後生畏るべし

「後生畏るべし」は諺として使われる。また、「後世畏るべし」として「世」字を使うことも多い。「生」「世」の両例があり、どちらでもよいらしい。「後生」は後輩、「後世」は後の世辺りに解せる。
「畏」は『説文』で「畏 惡也」と定義されて興味深いが、ここでは端折って、「畏怖」「畏敬」など「恐ろしい」「はばかられる」「賢い」などの意味だとしておく。
『論語』では「子曰 後生可畏 焉知來者之不如今也 四十五十而無聞焉 斯亦不足畏也已」(子罕篇22)で「後生」とされており、勉学に励む後輩や若者を指しているだろう。今回はこれについて書いてみようと思う。

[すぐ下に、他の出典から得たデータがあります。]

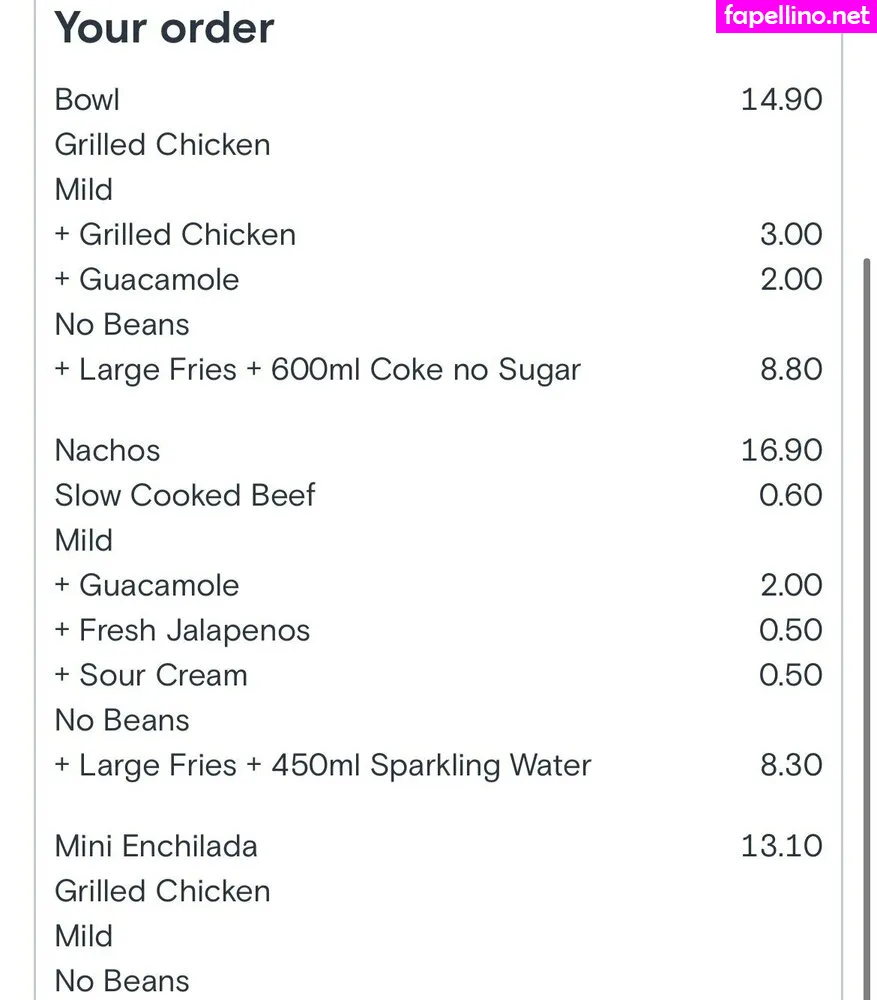877x1000 pixels.
Task: Select the Bowl order item
Action: click(x=87, y=99)

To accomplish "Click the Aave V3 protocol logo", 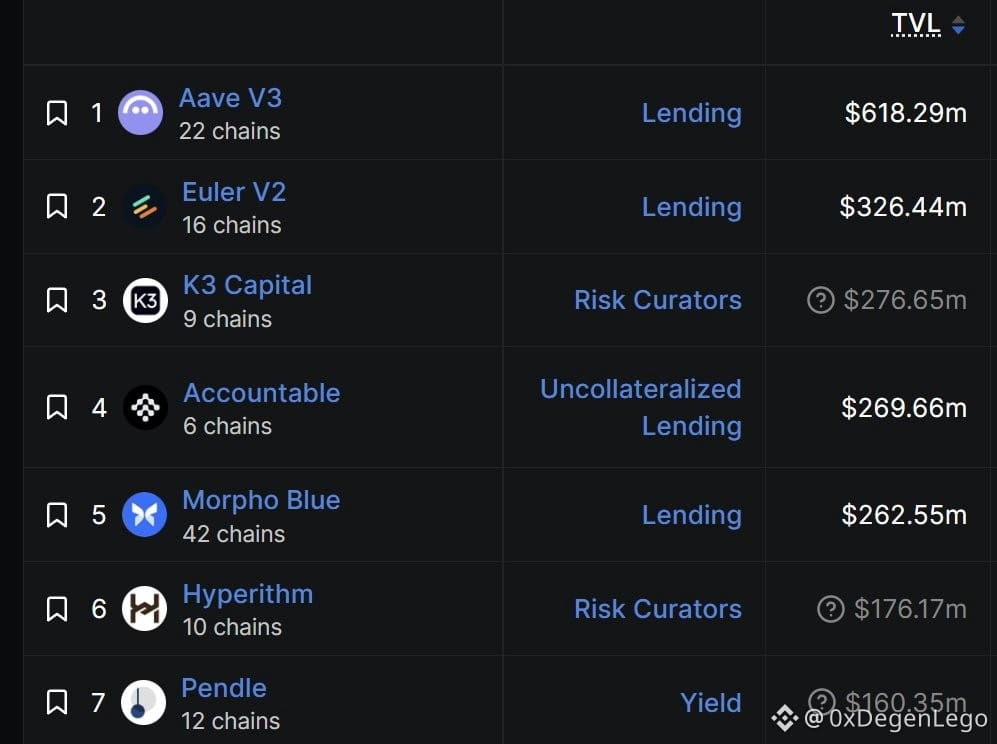I will (141, 113).
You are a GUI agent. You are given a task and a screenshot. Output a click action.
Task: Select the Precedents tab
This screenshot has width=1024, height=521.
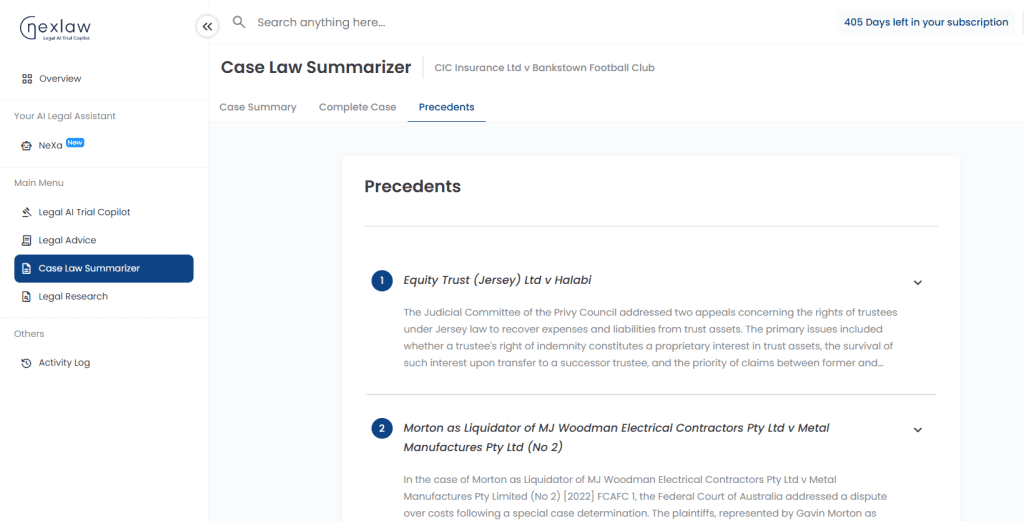coord(447,107)
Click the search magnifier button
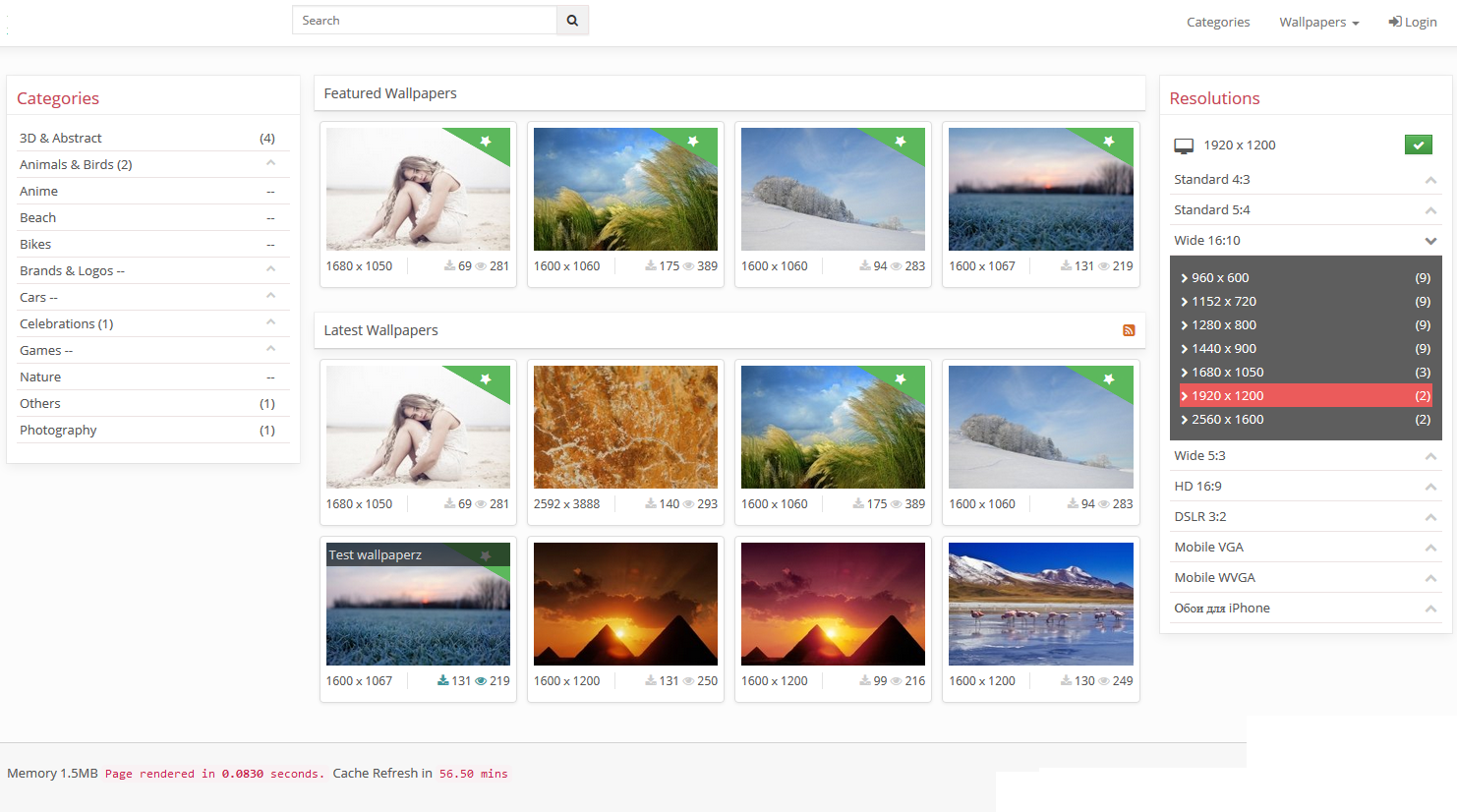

ただし、何も自分が優れていて、更に有能な若者が現われることを畏れているからではない。
振り返ってみれば、先輩のみならず同輩にも優れた人物を多く見てきた。むしろ私の人生では、ことある度に、自分の出来の悪さを痛感してきたのである。
孔子ほどの人物であれば、自負心もあっただろう。これはこれでよいとして、勉強家の彼が畏れたのであるから、確かに学問の成りがたいことがよく分かる。若者の才能がのびのび育つように、敬意を払って、彼らに接していることを示す文章かもしれない。
私の場合、若者の新鮮な感受性や難しいテーマを次々と乗り越える能力にしばしば畏敬の念を感じてきた。もともと簡単な私の思考回路も古臭くなり、彼らを畏れる毎日を過していると言ってよい。彼らの多くが私を追い越して行くのが日常の茶飯事であり、頼もしく感じることも多い。「後生も畏るべし」である。
だが私が本当に書きたいのは、むしろ、後半部分の「四十五十而無聞焉 斯亦不足畏也已」である。『論語』の文脈からすれば、「四十五十までに名が聞かれないようでは、畏れるに足りないぞ」と若者を叱咤しているとも読める。
だが、五十を遥かに越しておりながら、成果を残せず朽ち果てるしかない私であってみれば、時に人生の悲哀を感じざるを得ないのである。